:: Task statement ::
Print everything from the line containing "Viewport: 1456px width, 824px" down to the line containing "(1423, 790)", both lines included, and leave the pictures out of your copy.

:: Information provided ::
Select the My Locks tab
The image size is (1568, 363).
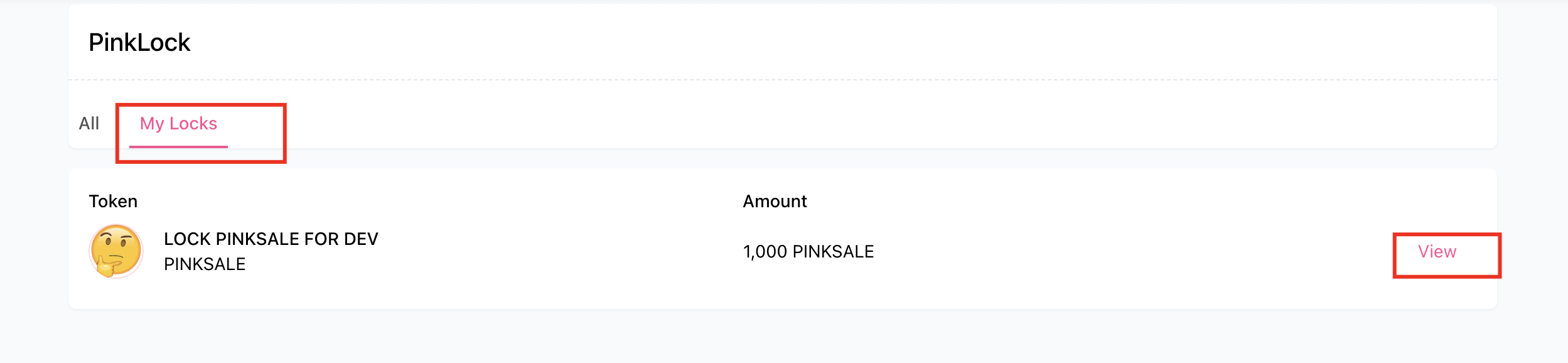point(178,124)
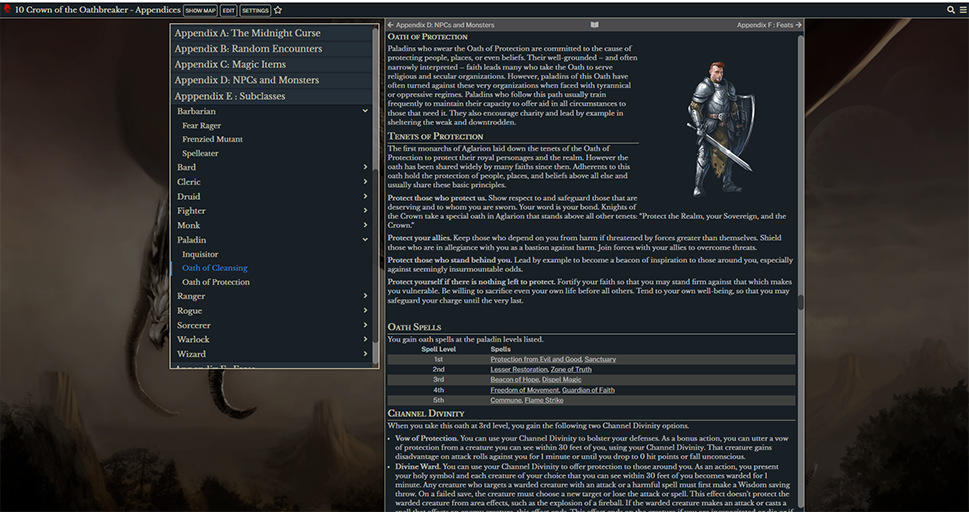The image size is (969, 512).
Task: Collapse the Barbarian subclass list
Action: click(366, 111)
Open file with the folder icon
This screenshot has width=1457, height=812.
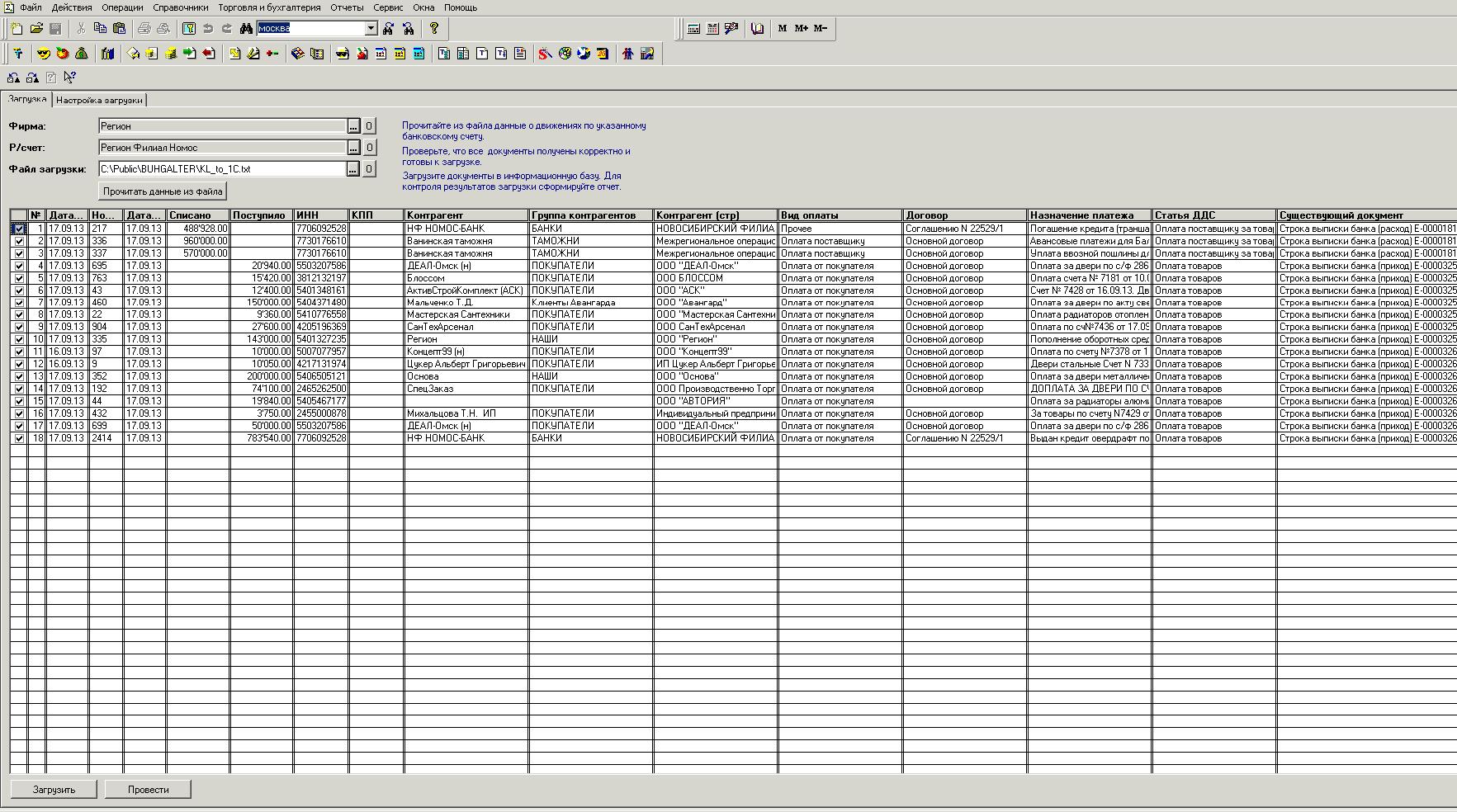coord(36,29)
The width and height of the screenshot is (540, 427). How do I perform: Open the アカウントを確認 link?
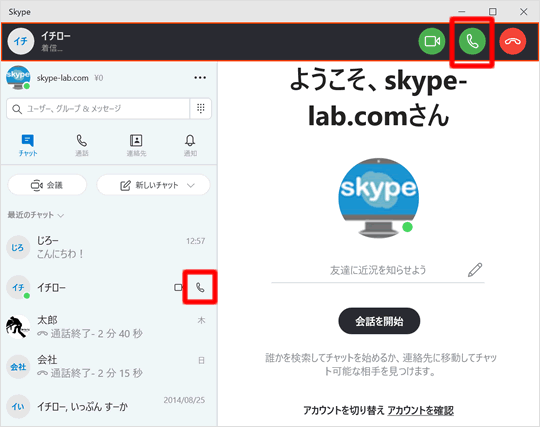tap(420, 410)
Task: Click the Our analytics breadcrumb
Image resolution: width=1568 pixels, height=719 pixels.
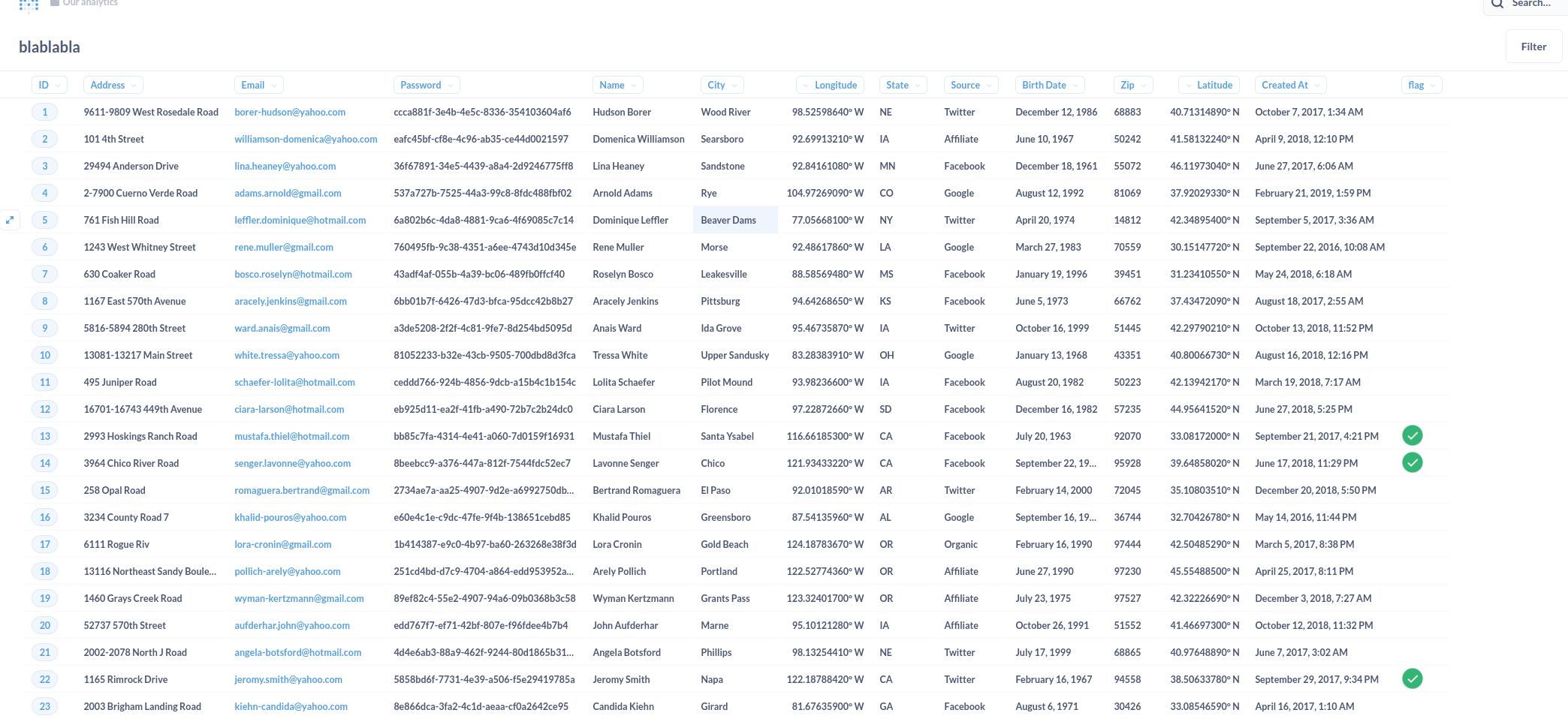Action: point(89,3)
--
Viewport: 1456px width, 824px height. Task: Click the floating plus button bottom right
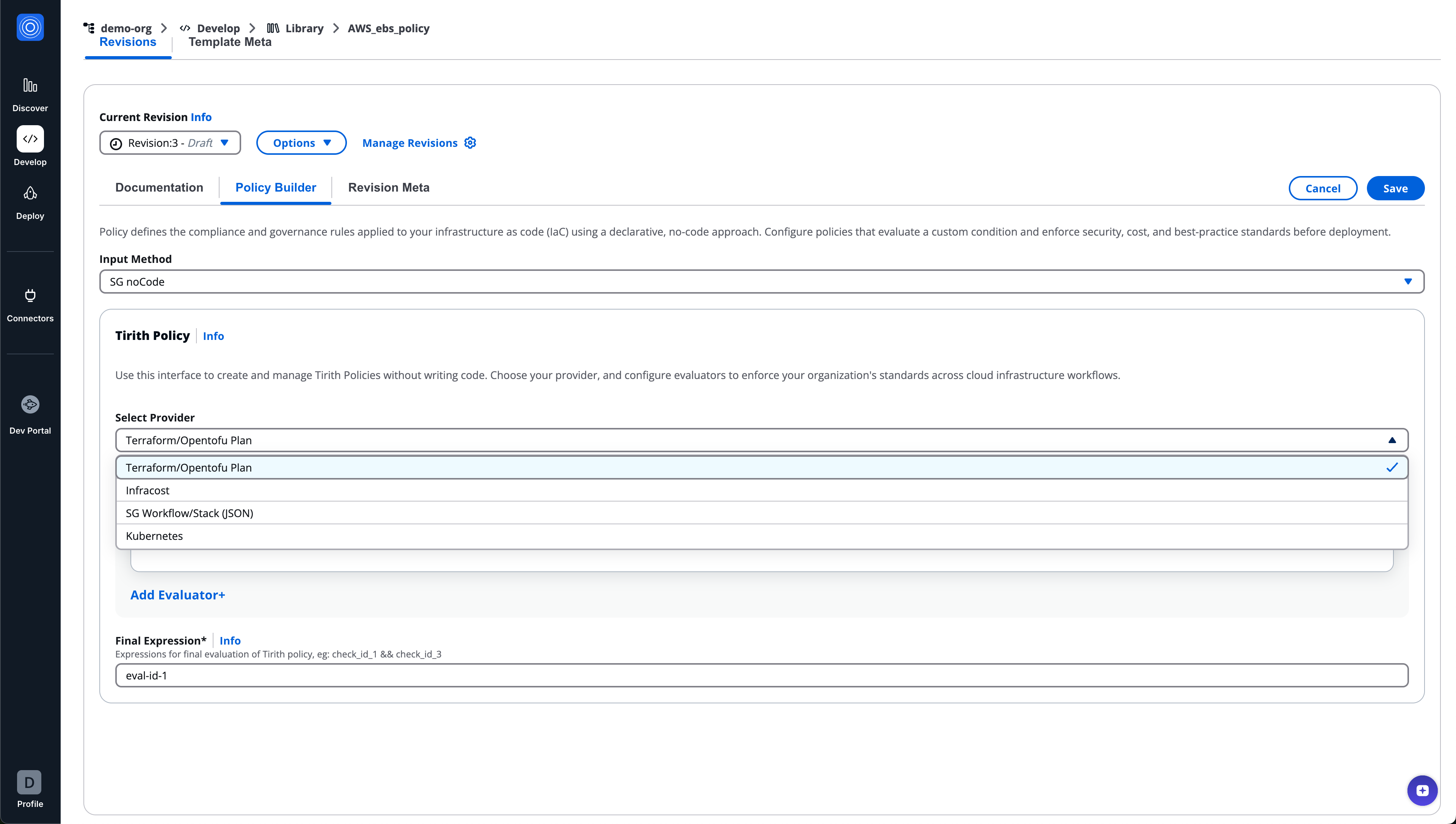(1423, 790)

:: Response to the task ::
Viewport: 1456px width, 824px height. Task: Click the floating plus button bottom right
(1423, 790)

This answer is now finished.